I came across the following hypergeometric function recently: $$ _2F_1(1-n,p-2n+1;p-n+1;x) $$ where $p > 0$ is a non-integer constant, $n$ some large positive integer, and $x > 0$ a small constant.
I'd like to know its growth order. I am expecting it to decay like $(1-x)^{2n}$ or so but I have no idea how to prove it. Invoking the identity $$_2F_1(a,b;c;x) = (1-x)^{c-a-b} {}_2F_1(c-a,c-b;c;x)$$ I get $$ _2F_1(1-n,p-2n+1;p-n+1;x) = (1-x)^{2n-1} {}_2F_1(p,n;p-n+1;x) $$ so I am expecting that when $n$ is sufficiently large, $_2F_1(p,n;p-n+1;x)$ grows very slowly (with respect to $n$), slower than $n^{p-\epsilon}$ for some small $\epsilon$ that may depend on $x$ and $p$. I tried numerical values in Mathematica, and it seems that $_2F_1(p,n;p-n+1;x)$ is positive, slowly increasing and upper bounded by $1$ when $n$ is sufficiently large.
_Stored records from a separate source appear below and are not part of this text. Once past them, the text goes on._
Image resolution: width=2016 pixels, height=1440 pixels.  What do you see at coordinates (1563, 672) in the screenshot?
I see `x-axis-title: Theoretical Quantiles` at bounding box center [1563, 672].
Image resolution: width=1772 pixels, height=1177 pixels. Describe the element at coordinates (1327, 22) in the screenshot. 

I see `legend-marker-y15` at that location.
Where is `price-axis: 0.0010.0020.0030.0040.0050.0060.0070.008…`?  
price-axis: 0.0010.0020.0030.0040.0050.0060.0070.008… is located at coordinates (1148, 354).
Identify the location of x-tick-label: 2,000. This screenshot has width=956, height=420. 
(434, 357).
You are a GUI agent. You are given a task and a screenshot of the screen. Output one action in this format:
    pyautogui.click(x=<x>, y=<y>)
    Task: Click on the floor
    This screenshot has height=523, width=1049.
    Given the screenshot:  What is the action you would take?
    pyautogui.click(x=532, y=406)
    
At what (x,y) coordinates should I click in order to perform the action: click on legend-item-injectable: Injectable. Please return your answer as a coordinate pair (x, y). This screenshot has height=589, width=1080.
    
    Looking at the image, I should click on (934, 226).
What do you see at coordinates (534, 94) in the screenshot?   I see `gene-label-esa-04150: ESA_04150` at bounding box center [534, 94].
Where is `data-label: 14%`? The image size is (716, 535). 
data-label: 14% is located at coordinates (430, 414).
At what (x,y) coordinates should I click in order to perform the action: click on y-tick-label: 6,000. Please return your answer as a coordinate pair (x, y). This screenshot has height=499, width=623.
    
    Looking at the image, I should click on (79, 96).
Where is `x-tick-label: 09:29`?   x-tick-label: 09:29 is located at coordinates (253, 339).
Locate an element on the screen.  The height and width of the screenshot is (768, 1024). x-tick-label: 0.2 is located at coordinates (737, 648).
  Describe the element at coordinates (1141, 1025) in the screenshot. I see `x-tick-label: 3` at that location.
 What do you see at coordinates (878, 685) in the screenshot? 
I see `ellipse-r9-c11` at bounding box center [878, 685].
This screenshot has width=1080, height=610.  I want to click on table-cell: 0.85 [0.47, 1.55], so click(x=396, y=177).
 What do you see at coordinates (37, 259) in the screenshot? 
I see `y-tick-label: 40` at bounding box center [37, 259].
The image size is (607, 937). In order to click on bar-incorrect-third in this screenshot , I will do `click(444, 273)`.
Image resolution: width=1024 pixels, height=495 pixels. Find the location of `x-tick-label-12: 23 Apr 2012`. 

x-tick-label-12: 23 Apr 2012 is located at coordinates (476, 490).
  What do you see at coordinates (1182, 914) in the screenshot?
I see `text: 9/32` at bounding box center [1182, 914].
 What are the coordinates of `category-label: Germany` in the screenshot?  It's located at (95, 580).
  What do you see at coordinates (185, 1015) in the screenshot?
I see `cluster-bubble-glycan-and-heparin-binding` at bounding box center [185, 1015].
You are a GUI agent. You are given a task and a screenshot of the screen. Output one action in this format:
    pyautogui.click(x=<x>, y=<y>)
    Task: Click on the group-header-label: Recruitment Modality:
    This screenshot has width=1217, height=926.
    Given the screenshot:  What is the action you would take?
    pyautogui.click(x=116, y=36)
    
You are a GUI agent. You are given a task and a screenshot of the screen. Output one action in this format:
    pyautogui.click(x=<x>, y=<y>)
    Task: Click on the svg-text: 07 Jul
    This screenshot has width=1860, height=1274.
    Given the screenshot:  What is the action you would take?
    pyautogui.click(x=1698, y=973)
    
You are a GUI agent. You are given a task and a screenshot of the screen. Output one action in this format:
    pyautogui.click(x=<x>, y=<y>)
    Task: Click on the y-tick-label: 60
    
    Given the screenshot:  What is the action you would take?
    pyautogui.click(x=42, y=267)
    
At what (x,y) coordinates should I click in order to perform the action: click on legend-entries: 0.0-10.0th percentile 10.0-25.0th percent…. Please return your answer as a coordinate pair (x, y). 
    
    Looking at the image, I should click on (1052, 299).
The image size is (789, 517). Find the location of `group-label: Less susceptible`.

In fact, proving it is upper bounded by some constant (could depend on $p$ and $x$) would be already good for me.
I tried to expand it into series and compared the term of the same index for $n$ and $n+1$, but this did not work.
If it is well-known, can anyone point me to some reference?